Me gustan las mujeres musicales todas
aún las morochas de estuche.
Me atraen las trigueñas que tienen oído
y solfean como moscas.
Ah viajar en tren con las de permanente
o las de ruleros
alumnas de flauta o de quena
besarlas a cuenta del soplido
ir por el cultivo natural de sus bocas
al vacío.
No hay como las más bonitas de piernas
las mulatas peripatéticas y dulces
como el oboe negro.
Ebano es lo justo
para describir aquello que de no ser piel
sería una media de madera africana.
Las pelirrojas son ácidas si llevan alma
y las pérgolas son perfectas para desvariarlas
rojas como sioux o como el ojo del águila.
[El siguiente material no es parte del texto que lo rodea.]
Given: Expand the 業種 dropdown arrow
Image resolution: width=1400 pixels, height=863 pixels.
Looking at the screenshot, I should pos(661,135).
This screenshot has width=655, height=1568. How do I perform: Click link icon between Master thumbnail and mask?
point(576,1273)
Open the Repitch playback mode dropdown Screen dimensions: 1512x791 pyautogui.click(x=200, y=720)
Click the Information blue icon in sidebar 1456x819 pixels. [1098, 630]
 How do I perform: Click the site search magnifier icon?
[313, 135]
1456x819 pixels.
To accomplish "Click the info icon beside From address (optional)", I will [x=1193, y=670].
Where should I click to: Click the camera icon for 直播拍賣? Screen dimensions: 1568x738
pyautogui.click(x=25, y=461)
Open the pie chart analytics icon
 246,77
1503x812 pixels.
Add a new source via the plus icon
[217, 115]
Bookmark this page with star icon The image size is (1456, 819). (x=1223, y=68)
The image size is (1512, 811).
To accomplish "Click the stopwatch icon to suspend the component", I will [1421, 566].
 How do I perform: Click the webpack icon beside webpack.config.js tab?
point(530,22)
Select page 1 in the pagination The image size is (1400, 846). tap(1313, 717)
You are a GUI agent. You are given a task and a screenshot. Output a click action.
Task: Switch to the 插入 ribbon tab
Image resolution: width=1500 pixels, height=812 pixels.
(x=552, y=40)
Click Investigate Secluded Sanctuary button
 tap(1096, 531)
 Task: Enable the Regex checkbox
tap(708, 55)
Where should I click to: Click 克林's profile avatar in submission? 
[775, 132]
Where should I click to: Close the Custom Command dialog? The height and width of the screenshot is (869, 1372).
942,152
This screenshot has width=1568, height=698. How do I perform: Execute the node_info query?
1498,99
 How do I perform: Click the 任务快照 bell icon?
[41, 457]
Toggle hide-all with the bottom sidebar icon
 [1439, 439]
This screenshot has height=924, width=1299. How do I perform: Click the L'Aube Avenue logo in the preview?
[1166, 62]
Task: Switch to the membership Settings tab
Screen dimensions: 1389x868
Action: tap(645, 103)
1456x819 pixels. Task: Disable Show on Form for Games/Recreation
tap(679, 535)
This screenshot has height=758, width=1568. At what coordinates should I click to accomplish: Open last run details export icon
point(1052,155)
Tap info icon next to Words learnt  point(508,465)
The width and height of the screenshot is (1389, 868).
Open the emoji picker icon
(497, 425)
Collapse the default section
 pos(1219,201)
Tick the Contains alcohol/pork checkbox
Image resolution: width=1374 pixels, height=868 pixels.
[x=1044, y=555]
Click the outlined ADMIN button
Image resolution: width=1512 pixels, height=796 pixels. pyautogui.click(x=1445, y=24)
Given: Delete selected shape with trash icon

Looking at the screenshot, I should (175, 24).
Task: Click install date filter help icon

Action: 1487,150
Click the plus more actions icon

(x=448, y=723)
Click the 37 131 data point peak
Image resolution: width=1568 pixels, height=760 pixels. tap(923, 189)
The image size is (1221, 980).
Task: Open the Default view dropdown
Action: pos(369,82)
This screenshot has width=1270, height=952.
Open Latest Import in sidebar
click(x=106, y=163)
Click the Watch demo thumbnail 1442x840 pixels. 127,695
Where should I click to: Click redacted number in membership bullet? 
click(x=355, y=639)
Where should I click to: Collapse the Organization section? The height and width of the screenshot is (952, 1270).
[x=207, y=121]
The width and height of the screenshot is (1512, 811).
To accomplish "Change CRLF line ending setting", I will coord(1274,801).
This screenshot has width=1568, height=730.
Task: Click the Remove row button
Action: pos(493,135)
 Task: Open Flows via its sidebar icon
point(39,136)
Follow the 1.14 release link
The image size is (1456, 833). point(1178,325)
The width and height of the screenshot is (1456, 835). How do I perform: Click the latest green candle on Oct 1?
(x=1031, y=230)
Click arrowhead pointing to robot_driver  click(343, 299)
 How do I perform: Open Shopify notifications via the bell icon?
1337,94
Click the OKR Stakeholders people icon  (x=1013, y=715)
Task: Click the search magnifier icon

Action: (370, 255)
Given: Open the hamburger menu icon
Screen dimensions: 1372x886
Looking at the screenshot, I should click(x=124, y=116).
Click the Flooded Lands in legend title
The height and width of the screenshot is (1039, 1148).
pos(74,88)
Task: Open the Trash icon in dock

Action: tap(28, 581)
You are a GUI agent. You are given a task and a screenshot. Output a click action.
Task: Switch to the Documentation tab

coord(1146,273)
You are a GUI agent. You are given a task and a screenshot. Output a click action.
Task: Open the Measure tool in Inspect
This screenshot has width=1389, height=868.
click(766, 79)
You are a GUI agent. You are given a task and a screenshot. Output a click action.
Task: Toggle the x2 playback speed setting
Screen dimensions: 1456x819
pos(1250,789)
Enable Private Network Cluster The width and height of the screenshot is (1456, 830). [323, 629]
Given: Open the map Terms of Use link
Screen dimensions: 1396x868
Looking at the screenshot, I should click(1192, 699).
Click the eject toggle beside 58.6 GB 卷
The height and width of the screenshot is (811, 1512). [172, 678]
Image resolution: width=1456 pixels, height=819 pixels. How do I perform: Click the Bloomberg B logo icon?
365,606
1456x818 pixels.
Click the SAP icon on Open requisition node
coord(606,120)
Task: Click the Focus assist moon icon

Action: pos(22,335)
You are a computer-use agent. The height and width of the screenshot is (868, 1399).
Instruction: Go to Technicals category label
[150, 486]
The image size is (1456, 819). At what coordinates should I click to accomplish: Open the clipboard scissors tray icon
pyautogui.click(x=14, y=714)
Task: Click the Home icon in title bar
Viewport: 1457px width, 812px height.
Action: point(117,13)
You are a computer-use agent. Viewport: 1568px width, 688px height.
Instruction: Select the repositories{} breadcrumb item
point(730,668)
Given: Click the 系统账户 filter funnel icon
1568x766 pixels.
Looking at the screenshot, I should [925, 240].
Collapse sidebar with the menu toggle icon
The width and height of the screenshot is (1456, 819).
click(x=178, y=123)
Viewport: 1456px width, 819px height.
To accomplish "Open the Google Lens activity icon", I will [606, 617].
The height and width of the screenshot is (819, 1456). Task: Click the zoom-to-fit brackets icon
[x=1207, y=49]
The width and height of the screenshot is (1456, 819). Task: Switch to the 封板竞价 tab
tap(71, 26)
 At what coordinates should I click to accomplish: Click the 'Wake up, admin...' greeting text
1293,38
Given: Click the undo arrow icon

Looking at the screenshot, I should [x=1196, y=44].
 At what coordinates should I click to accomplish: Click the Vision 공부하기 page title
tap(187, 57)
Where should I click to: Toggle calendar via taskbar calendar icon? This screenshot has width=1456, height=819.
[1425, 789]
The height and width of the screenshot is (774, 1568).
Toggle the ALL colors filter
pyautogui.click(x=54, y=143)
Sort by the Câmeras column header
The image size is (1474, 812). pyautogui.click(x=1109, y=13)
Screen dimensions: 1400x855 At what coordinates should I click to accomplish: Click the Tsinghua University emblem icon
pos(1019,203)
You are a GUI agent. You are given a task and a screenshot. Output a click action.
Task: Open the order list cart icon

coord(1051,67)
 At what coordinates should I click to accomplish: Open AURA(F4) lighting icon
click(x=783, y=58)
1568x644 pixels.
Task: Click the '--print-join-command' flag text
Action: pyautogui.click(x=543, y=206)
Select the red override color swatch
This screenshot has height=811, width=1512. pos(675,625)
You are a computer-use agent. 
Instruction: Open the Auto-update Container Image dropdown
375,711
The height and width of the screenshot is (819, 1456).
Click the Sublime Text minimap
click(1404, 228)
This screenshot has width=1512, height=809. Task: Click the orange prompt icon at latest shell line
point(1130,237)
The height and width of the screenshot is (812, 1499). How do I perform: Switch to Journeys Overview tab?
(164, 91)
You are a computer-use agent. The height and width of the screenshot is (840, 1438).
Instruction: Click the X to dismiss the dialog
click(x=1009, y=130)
Nada como las delgadas nocturnas
pequeñas musulmanas veladas por el chador
de pechos que parecen ceniceros.
Ah las que comen pepinos escuchando a Brahms
y van del violín a la uva y de las cremas al vapor:
cuartetos para el fin de los tiempos.
Amo a aquellas que fuman y tocan el piano
humildes como pastelitos leyendo a Boris Vian
subiendo escaleras y abriendo
la parte rosa del piano.
¿Tocan algo las mujeres que nos priva
de instrumentos y silencio?
¿No estacionan bien sus autos
porque solfean demasiado en la noche del tímpano?
¿El tamaño de sus corpiños
habla de la diferencia entre Arjona y Pallestrina?
Divinas las que pitan imitando a los trenes.
Divinas las que venden su cuerpo para llevarse
un trombón.
Divinas las que llevan el violín a sus mentones
las que lloran como melódicas de plástico.
Prefiero a las muy jóvenes con pómulos
las que creen que Dios existe una hora antes.
Me agradan las japonesas aunque tailandesas
que no se les parecen. Llevarlas a la boca
como ciruelas rojas y tensas con el cabito oblicuo
de sus ojos.
Una vez llamé a una china por su nombre y vino.
Todos hemos venidos al mundo por una mentira similar.